**Exercise data**.
%%
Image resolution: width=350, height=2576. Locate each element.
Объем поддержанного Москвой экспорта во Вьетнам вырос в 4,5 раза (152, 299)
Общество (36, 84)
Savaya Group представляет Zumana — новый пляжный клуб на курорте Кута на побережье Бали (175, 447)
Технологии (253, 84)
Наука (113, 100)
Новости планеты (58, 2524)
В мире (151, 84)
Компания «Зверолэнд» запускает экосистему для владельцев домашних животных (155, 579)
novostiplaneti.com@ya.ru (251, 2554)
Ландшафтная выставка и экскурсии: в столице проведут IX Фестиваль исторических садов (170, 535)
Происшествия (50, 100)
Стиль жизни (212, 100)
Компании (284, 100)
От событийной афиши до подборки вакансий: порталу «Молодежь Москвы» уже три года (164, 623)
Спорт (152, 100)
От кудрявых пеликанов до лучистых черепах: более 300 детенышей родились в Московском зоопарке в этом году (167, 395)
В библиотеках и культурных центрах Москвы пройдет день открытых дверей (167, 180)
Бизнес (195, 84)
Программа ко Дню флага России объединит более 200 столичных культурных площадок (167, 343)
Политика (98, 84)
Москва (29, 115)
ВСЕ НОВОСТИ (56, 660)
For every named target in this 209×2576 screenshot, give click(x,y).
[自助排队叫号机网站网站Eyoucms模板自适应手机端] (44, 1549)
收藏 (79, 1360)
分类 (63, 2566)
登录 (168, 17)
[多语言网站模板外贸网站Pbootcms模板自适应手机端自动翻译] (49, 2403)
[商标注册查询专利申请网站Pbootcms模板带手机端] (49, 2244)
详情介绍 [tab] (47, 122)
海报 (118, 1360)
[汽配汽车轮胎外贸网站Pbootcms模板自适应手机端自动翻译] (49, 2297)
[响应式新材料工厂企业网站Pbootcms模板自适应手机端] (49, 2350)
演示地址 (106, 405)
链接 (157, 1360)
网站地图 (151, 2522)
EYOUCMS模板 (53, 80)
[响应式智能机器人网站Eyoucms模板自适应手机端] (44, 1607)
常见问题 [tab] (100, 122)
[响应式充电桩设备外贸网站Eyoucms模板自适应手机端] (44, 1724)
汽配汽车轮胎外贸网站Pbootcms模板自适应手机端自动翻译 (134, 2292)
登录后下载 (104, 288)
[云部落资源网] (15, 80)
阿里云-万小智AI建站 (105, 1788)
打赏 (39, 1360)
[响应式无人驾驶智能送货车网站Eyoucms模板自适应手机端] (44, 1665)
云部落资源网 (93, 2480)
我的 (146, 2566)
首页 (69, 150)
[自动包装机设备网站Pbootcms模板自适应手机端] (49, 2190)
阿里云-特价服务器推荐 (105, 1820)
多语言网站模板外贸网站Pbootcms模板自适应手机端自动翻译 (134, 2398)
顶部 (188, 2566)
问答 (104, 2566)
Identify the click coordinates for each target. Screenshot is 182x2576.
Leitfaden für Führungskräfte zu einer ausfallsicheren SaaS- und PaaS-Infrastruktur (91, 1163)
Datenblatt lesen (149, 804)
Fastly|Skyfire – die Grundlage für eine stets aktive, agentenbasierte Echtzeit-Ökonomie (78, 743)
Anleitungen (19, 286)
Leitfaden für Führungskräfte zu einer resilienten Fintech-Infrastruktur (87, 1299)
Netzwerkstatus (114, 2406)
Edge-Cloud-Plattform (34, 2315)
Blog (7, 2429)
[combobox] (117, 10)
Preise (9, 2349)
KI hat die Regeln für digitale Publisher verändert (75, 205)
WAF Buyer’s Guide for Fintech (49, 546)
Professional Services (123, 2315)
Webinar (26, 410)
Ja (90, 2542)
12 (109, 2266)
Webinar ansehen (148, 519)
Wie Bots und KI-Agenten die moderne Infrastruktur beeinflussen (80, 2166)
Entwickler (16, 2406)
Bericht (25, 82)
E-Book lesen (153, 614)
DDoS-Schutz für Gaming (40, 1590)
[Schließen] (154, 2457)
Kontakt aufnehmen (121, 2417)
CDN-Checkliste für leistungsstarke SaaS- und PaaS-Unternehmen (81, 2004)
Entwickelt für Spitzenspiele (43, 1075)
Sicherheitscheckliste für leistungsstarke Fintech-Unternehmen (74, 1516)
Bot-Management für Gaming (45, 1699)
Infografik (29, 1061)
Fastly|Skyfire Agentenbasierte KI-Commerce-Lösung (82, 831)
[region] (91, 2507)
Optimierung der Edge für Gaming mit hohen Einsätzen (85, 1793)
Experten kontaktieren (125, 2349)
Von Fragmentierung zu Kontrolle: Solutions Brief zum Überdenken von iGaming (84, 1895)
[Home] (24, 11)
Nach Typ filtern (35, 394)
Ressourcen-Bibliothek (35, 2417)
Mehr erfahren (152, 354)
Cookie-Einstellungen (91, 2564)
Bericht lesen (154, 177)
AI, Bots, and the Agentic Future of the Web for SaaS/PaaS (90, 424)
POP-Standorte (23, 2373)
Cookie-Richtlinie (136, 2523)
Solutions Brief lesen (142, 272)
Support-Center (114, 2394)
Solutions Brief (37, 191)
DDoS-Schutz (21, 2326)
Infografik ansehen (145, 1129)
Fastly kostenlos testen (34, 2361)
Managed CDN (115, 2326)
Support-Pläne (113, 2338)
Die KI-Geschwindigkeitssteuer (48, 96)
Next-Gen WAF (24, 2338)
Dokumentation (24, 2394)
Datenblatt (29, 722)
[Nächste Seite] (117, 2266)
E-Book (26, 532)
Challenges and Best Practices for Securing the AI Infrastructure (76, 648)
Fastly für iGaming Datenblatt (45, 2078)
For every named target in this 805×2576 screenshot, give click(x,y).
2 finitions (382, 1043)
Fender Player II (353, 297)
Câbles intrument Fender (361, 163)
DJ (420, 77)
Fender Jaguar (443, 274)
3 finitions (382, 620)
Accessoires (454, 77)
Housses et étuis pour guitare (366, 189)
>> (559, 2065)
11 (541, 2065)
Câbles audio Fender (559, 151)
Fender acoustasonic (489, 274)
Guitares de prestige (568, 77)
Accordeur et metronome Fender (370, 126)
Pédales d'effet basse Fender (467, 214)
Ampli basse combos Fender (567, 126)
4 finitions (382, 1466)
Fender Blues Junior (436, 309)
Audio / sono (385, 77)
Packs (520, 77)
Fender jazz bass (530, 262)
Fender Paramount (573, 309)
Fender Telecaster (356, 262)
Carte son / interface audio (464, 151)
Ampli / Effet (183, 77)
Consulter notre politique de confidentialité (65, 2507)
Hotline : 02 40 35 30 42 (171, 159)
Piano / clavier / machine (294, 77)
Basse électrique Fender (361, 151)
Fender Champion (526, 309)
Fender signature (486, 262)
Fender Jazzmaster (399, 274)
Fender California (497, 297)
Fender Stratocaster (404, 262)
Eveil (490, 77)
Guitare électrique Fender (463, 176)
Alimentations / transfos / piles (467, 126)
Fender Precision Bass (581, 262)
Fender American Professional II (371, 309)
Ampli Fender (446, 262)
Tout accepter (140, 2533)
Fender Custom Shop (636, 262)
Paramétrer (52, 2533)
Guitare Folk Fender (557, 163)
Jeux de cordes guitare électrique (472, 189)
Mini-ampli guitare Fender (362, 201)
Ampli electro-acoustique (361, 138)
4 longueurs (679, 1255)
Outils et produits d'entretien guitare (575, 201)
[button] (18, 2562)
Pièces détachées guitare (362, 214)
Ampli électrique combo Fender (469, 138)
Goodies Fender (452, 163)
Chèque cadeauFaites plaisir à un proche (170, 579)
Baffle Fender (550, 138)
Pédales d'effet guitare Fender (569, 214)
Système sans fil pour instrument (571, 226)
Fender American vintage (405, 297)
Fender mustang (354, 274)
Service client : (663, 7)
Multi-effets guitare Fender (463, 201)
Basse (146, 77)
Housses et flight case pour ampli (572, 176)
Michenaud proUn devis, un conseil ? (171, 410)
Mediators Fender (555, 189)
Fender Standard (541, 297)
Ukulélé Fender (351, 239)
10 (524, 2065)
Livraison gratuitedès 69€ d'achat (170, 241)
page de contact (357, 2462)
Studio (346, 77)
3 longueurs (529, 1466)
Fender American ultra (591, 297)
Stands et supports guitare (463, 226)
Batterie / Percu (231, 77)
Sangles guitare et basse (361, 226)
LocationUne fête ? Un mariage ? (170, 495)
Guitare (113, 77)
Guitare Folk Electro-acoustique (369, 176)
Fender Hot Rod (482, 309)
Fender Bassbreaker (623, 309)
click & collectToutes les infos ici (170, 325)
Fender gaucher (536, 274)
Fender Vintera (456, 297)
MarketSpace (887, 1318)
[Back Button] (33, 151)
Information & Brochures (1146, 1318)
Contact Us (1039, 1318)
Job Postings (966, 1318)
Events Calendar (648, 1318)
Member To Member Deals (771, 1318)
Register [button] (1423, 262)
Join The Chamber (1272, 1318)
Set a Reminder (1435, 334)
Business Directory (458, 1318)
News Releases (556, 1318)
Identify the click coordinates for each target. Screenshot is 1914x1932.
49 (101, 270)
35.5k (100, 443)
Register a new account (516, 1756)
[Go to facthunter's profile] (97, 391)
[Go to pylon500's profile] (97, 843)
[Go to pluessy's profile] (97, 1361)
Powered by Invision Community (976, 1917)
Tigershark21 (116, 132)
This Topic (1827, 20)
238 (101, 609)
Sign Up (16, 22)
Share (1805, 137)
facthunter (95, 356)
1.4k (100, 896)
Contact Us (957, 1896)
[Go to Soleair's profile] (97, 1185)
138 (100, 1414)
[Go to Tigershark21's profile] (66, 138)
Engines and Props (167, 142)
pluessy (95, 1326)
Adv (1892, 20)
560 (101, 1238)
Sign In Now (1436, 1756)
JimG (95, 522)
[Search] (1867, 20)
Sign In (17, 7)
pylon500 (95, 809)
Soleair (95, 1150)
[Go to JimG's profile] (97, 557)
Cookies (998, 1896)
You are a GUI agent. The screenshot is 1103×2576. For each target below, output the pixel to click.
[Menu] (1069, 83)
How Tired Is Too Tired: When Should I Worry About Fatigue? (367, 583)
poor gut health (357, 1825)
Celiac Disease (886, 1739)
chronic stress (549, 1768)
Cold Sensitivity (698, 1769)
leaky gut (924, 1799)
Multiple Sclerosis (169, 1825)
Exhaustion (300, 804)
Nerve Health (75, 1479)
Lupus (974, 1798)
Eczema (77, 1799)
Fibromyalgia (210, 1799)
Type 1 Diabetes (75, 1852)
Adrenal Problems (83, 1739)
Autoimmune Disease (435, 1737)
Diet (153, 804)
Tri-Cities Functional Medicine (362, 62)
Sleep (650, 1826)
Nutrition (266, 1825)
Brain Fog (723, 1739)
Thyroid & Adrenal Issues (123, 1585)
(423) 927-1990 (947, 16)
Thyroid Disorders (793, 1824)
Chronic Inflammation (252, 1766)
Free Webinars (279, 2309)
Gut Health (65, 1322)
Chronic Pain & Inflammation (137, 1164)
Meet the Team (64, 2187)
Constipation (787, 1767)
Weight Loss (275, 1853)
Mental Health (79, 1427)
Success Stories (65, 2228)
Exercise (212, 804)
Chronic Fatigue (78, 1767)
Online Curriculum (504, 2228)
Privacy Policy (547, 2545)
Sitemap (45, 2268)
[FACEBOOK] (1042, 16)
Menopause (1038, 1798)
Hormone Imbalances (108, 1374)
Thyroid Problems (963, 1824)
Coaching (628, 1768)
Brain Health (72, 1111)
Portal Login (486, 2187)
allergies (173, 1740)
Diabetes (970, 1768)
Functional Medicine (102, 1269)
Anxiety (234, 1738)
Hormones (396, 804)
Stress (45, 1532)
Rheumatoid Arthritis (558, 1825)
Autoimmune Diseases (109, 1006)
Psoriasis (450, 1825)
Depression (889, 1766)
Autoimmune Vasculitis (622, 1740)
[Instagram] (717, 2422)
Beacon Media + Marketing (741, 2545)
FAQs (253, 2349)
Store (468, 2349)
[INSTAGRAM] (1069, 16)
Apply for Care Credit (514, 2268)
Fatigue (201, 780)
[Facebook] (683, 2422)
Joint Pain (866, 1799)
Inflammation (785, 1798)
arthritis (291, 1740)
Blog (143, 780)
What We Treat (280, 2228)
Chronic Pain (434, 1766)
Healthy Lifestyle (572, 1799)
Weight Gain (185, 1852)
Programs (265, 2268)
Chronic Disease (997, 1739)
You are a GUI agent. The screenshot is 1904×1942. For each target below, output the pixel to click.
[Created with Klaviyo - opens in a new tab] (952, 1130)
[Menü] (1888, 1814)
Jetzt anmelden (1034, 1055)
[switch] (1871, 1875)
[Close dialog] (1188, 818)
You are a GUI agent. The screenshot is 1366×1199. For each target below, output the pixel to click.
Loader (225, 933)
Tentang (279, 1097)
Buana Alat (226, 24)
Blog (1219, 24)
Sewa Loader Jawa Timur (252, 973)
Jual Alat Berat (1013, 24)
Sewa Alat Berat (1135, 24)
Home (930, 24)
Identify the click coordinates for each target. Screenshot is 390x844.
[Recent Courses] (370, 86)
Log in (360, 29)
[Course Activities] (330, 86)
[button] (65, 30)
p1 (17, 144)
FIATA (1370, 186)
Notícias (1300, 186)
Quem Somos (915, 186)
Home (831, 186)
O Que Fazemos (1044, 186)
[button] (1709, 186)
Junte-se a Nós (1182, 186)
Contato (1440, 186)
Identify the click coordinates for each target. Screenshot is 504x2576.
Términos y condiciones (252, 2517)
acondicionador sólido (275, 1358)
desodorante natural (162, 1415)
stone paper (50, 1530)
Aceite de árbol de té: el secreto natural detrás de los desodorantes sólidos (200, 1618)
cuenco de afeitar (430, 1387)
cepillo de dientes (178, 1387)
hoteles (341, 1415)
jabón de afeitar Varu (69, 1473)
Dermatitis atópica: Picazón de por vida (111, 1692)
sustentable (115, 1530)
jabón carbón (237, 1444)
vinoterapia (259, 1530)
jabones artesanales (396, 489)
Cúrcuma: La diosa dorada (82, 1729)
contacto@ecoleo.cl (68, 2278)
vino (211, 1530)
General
%%
**Assigned task**. Copy, exactly and only, the lines above that begin with the one containing "Mediators Fender (555, 189)" and finish with the one containing "Set a Reminder (1435, 334)".

**Answer box**.
Mediators Fender (555, 189)
Fender Standard (541, 297)
Ukulélé Fender (351, 239)
10 (524, 2065)
Livraison gratuitedès 69€ d'achat (170, 241)
page de contact (357, 2462)
Studio (346, 77)
3 longueurs (529, 1466)
Fender American ultra (591, 297)
Stands et supports guitare (463, 226)
Batterie / Percu (231, 77)
Sangles guitare et basse (361, 226)
LocationUne fête ? Un mariage ? (170, 495)
Guitare (113, 77)
Guitare Folk Electro-acoustique (369, 176)
Fender Hot Rod (482, 309)
Fender Bassbreaker (623, 309)
click & collectToutes les infos ici (170, 325)
Fender gaucher (536, 274)
Fender Vintera (456, 297)
MarketSpace (887, 1318)
[Back Button] (33, 151)
Information & Brochures (1146, 1318)
Contact Us (1039, 1318)
Job Postings (966, 1318)
Events Calendar (648, 1318)
Member To Member Deals (771, 1318)
Register [button] (1423, 262)
Join The Chamber (1272, 1318)
Set a Reminder (1435, 334)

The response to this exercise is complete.